Dalam perbincangan tersebut, Purbaya menyoroti keunggulan Indonesia dalam hal pengelolaan risiko perbankan, terutama jika dibandingkan dengan negara-negara lain yang memiliki lembaga serupa.
Purbaya menegaskan bahwa simpanan dalam bentuk dolar di Indonesia lebih terlindungi karena adanya jaminan dari LPS, sesuatu yang tidak ditawarkan oleh Singapura. Menurutnya, keamanan simpanan dolar di Indonesia menjadi salah satu keunggulan kompetitif yang dapat meningkatkan kepercayaan nasabah, baik lokal maupun internasional.
Program penjaminan simpanan yang dijalankan oleh LPS sejak tahun 2005, menjamin dana simpanan nasabah, termasuk simpanan dalam mata uang asing (valas), dengan maksimum nilai penjaminan Rp2 miliar per nasabah per bank. LPS menjamin simpanan valas, dengan syarat suku bunga simpanan tidak melebihi tingkat bunga penjaminan (TBP) valas, yang saat ini berada di level 2,25%.
“LPS Indonesia dikenal lebih berani dalam mengelola risiko dibandingkan lembaga di negara lain,” ujarnya.
Purbaya mengatakan bahwa LPS mengelola dana sebesar Rp240 triliun untuk menjaga stabilitas perbankan dan ekonomi nasional. Dana ini digunakan untuk menangani bank bermasalah dan menjamin klaim simpanan nasabah. LPS memproyeksikan dana tersebut akan meningkat menjadi Rp270-290 triliun pada akhir 2024, dengan mayoritas dialokasikan ke Surat Berharga Negara (SBN) dan sekitar Rp5 triliun di sektor perbankan.

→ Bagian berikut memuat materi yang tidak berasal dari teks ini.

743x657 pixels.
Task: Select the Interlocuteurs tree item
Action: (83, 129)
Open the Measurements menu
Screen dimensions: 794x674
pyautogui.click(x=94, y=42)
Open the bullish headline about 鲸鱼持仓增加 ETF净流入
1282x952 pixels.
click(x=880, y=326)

“Saya berharap, dengan perbankan yang stabil, uang ini tidak perlu digunakan, dan pekerjaan saya tidak terlalu berat,” ujar Purbaya.
Dalam Podcast tersebut, Dahlan Iskan bertanya mengenai potensi penggunaan dana kelolaan LPS yang mencapai Rp270 triliun tersebut disalurkan ke sektor perbankan melalui kredit untuk mendorong dampak ekonomi. Purbaya menjelaskan bahwa meskipun penggunaan dana tersebut untuk kredit dapat memberikan dorongan ekonomi yang signifikan, LPS terikat oleh regulasi yang ketat.
“Undang-undang hanya memperbolehkan kami menyimpan dana besar dalam bentuk Surat Berharga Negara (SBN),” jelas Purbaya.
Kebijakan ini bertujuan untuk memastikan bahwa dana LPS selalu tersedia untuk kebutuhan mendesak, terutama dalam menghadapi potensi krisis perbankan. Purbaya juga menegaskan bahwa meskipun ada batasan dalam penggunaan dana, LPS tetap berperan aktif dalam menjaga stabilitas sistem keuangan nasional. Peran ini, menurutnya, sangat krusial untuk menjaga kepercayaan masyarakat terhadap keamanan simpanan mereka di bank.
Dalam diskusi tersebut, Purbaya turut mengapresiasi pencapaian Bank Rakyat Indonesia (BRI) yang mencatatkan kenaikan laba signifikan, dari Rp25 triliun menjadi Rp50 triliun. Ia menyatakan bahwa keberhasilan ini mencerminkan stabilitas dan pertumbuhan positif sektor perbankan di Indonesia.
Purbaya juga menekankan bahwa peran LPS sebagai lembaga independen yang menjamin simpanan nasabah telah memberikan dampak positif terhadap perekonomian nasional. Dengan pengelolaan dana yang hati-hati dan regulasi yang ketat, LPS mampu menjaga stabilitas sistem keuangan, bahkan di tengah tantangan ekonomi global.
Dalam perbincangan tersebut, Dahlan Iskan juga memberikan apresiasi terhadap keberadaan LPS di berbagai negara, yang mencapai 97 negara. Menurutnya, kehadiran LPS tidak hanya penting bagi stabilitas perbankan nasional, tetapi juga memberikan rasa aman bagi nasabah.
Purbaya menambahkan bahwa, meskipun banyak negara memiliki lembaga penjamin simpanan, LPS Indonesia memiliki keunikan tersendiri dalam pengelolaan risiko, termasuk jaminan untuk simpanan dalam bentuk dolar. Hal ini, menurutnya, memperkuat posisi Indonesia di mata investor dan nasabah internasional.